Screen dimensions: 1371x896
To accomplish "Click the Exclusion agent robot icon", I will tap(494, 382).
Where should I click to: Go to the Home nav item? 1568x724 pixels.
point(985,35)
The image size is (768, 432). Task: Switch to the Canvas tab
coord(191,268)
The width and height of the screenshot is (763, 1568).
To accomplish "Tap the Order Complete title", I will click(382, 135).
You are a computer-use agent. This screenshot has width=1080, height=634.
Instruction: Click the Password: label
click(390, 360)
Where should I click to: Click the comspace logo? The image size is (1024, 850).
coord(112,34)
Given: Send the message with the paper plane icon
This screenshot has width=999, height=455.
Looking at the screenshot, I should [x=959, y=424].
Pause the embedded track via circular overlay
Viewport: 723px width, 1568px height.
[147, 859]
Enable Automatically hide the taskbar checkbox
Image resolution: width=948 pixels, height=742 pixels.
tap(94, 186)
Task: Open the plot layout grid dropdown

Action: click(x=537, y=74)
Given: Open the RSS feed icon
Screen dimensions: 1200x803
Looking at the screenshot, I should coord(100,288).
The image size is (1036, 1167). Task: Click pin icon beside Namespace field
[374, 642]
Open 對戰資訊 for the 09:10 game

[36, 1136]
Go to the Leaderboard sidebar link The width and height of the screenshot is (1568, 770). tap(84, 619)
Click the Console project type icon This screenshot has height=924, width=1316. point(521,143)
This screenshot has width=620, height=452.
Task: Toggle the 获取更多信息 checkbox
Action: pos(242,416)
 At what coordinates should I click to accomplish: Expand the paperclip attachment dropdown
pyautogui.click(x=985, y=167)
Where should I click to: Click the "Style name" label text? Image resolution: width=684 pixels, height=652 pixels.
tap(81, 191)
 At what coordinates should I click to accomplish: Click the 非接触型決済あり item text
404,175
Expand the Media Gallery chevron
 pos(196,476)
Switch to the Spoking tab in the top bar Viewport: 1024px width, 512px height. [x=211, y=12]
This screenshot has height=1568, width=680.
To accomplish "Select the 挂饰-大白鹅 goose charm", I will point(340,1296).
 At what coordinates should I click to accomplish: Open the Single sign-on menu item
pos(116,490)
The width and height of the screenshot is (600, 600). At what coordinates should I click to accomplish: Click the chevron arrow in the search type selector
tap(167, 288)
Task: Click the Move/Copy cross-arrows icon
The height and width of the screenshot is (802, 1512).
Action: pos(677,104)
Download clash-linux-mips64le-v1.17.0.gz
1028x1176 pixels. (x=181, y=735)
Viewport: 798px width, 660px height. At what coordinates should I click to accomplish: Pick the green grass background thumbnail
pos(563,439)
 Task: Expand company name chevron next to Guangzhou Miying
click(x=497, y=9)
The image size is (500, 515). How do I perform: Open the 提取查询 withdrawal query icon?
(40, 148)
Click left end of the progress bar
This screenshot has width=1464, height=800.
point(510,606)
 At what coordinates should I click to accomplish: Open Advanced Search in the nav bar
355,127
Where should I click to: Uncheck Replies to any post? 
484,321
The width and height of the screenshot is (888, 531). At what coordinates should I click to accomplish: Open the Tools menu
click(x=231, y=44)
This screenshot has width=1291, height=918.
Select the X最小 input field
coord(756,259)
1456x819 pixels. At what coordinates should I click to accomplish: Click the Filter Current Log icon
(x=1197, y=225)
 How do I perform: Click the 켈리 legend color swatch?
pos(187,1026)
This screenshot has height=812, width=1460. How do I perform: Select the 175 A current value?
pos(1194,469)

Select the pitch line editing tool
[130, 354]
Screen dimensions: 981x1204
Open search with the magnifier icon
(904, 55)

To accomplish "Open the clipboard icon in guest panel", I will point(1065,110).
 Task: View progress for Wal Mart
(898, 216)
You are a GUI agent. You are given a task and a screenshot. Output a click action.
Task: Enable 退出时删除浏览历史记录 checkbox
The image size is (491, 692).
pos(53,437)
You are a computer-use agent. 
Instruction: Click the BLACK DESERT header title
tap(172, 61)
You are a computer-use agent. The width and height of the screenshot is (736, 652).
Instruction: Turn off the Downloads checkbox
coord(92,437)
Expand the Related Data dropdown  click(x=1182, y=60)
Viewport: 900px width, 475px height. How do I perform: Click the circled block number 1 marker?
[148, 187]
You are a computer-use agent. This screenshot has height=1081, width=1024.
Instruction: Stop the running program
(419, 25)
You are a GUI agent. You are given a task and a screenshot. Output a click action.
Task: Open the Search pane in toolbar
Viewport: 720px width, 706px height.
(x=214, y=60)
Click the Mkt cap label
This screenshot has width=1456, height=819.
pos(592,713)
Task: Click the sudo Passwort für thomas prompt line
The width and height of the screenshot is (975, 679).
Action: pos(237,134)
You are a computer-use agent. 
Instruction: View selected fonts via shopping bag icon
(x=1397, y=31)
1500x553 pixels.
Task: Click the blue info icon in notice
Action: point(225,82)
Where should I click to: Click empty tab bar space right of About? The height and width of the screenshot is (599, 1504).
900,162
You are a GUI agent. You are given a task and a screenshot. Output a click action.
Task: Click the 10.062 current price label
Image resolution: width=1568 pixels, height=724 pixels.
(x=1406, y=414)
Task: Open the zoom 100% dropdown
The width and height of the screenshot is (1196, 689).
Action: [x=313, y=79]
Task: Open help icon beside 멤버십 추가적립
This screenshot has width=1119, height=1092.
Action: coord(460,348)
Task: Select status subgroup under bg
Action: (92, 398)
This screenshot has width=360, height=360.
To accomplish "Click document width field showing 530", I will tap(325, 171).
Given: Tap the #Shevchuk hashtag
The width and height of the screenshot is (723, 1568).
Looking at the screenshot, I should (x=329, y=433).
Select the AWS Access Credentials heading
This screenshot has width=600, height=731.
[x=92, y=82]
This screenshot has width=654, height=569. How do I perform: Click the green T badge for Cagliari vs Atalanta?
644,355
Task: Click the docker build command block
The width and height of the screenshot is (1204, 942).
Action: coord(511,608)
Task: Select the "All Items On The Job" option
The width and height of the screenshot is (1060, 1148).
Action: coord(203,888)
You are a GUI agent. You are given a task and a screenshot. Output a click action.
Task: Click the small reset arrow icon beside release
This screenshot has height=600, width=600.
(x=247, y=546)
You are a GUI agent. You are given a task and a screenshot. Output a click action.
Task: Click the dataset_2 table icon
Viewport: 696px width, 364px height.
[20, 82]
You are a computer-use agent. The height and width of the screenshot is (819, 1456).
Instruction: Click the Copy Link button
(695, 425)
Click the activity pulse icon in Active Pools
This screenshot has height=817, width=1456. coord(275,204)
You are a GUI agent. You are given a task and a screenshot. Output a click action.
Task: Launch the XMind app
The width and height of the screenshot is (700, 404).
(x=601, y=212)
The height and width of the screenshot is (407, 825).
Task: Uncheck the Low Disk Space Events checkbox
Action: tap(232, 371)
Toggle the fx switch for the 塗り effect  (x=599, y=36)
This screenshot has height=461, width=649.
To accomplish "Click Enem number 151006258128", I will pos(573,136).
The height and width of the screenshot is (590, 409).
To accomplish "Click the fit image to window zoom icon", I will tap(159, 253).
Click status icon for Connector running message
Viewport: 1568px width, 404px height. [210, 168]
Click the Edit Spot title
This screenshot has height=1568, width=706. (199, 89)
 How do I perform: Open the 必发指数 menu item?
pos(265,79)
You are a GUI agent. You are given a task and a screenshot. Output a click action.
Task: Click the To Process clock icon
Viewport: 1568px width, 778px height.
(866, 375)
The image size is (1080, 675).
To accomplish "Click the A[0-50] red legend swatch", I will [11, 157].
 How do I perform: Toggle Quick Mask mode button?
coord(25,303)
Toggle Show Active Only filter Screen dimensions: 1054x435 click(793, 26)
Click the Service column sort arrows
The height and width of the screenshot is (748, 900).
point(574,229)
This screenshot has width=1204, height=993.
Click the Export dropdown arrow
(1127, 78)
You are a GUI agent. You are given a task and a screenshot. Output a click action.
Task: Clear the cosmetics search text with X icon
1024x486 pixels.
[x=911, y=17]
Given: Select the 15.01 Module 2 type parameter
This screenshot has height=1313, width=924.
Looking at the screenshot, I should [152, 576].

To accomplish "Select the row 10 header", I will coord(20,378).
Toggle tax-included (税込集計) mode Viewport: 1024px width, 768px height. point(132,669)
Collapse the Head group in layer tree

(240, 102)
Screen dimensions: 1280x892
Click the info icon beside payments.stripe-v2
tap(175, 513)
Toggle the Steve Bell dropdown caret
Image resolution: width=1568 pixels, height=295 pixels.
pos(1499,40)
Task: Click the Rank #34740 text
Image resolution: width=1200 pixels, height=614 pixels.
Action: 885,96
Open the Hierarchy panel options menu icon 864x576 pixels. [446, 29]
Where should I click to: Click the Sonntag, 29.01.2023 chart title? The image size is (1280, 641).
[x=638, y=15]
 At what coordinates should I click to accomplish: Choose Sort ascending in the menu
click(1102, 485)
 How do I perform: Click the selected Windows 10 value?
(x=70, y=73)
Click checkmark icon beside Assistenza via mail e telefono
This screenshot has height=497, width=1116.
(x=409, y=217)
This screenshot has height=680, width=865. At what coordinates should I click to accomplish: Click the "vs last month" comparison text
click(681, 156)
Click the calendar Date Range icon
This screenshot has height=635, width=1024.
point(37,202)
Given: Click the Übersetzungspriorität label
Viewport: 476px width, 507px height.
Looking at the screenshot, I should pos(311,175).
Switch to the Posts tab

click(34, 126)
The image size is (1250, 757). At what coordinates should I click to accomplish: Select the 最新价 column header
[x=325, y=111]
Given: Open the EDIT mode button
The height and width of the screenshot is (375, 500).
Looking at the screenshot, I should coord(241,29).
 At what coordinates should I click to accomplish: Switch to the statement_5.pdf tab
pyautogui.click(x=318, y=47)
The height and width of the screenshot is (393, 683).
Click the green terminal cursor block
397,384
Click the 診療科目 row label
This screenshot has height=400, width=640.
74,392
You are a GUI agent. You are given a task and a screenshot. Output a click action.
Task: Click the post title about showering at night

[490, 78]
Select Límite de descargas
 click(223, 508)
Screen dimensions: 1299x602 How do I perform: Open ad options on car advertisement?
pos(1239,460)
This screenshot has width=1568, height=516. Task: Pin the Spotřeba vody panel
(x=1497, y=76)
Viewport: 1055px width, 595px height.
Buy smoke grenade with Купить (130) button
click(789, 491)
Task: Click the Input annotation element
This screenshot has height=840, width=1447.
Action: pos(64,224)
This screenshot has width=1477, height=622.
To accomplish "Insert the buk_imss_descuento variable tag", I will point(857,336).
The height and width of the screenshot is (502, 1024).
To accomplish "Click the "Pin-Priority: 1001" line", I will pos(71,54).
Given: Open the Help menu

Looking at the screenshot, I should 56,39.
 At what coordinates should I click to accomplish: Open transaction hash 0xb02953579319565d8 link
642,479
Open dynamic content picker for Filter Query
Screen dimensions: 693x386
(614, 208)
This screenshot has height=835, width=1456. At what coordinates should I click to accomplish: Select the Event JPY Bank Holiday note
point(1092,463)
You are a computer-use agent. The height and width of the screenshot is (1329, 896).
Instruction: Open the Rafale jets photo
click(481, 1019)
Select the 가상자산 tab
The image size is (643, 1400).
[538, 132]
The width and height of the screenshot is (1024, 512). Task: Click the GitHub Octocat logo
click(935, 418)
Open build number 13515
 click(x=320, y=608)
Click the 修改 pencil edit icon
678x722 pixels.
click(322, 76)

:::

> Required work: Report, for the data above, every line in which the string "Enable" appears.

> Expected output:
Enable Automatically hide the taskbar checkbox
Task: Enable 退出时删除浏览历史记录 checkbox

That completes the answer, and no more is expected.